Anonymous wrote:
Anonymous wrote:
Anonymous wrote:
Anonymous wrote:
Anonymous wrote:
Anonymous wrote:
Anonymous wrote:I’m fine with someone wanting a “no kids” wedding as long as the bride/groom/extended family are cool with this being the reason I don’t attend. I will not volunteer the reason, but would answer honestly if asked and my MIL would definitely ask. But it would be irrational for people to have their feelings hurt over our non-attendance.
If you're going to say no to a wedding invite simply because they didn't invite your children (without even considering a way that you could make this work), then I doubt anyone will miss your presence anyway. I know I wouldn't.
If you know that no kids would be a deal breaker for me, why do invite me? If you don't know, again, why do you invite me? Gift grab?
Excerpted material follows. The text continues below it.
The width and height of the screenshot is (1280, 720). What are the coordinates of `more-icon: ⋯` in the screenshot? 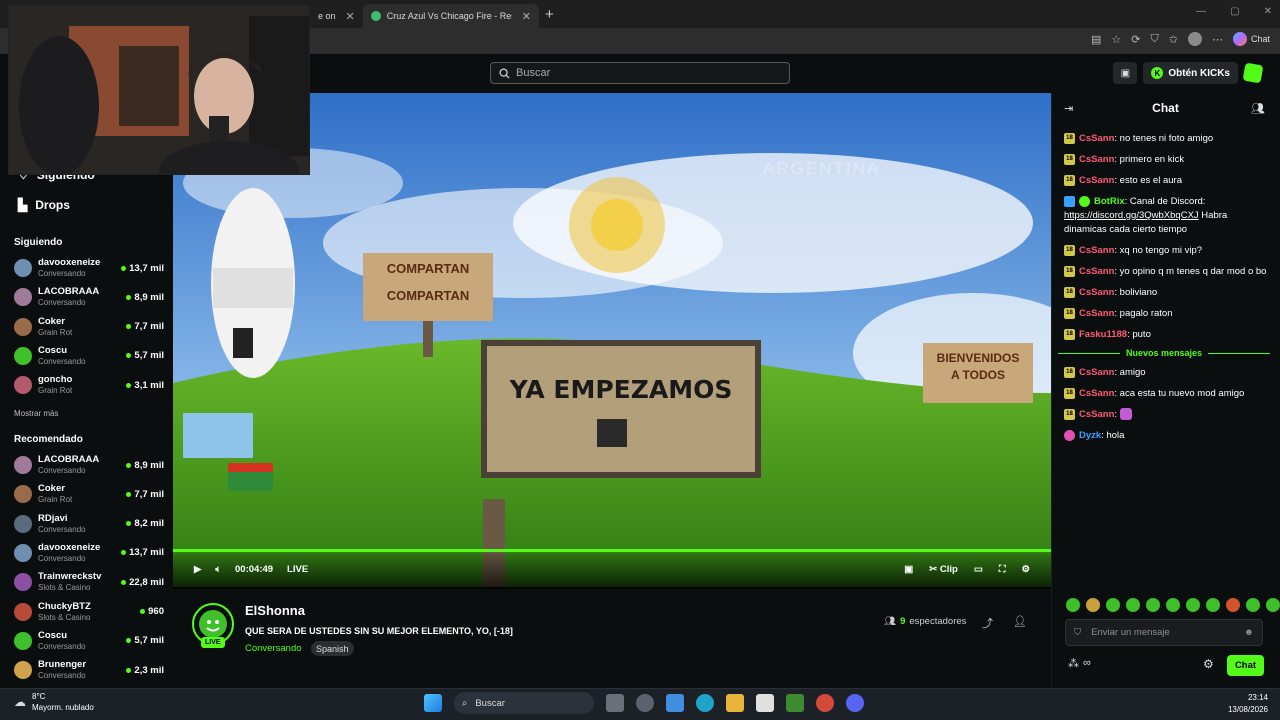 It's located at (1218, 40).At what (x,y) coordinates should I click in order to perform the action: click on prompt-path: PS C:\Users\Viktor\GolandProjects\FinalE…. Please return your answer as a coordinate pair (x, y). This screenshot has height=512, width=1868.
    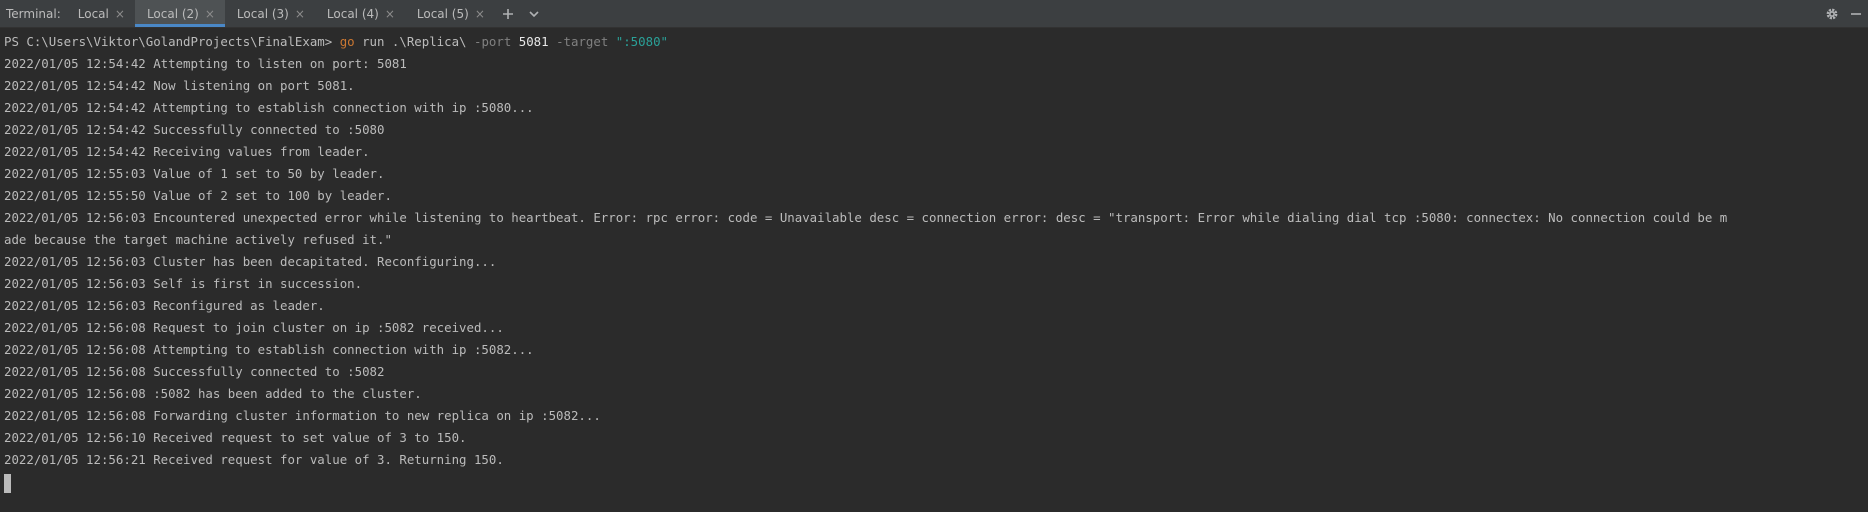
    Looking at the image, I should click on (172, 42).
Because if you're the kind of person to always so no to a non-child wedding invitation, then you're also the kind of person who would tell everyone that you weren't invited (even though you wouldn't have gone anyway). So if you had made your no-kid-no-wedding stance clear, they probably invited you because they figured it would be less annoying to listen to you complain that you got invited to a no-kid wedding than to hear you bitch about how you weren't invited at all. And if they didn't know, then they probably invited you because they thought maybe you'd be willing to consider attending their wedding even if you couldn't bring your kids, like most nice, normal people would.
Nope, not paying an overnight/weekend rate to a nanny to attend your out-of-town kid-free wedding. I’m fine declining and mailing you a gift. As I said earlier, I’m not offended you didn’t invite them. The real question is WHY does this upset you so much if I decline?!? It’s really NBD.
Geez, you sure have a negative attitude towards weddings. If it's such a huge imposition on you why not just elope?
I did elope, actually. And I don't have a negative attitude towards weddings at all - I'm the kind of person who would try really hard to attend a wedding even if my children weren't invited because I believe in being there for my friends and family. It's all the "I refuse to go without my children" people that are the ones with the attitudes.
Well, for some of us, arranging care is a huge financial and logistical challenge
if it’s even possible at all. Not all of us have huge bank accounts or healthy, local grandparents at the ready. But as you so kindly said, you won’t miss me anyway, so I’ll save myself the trouble.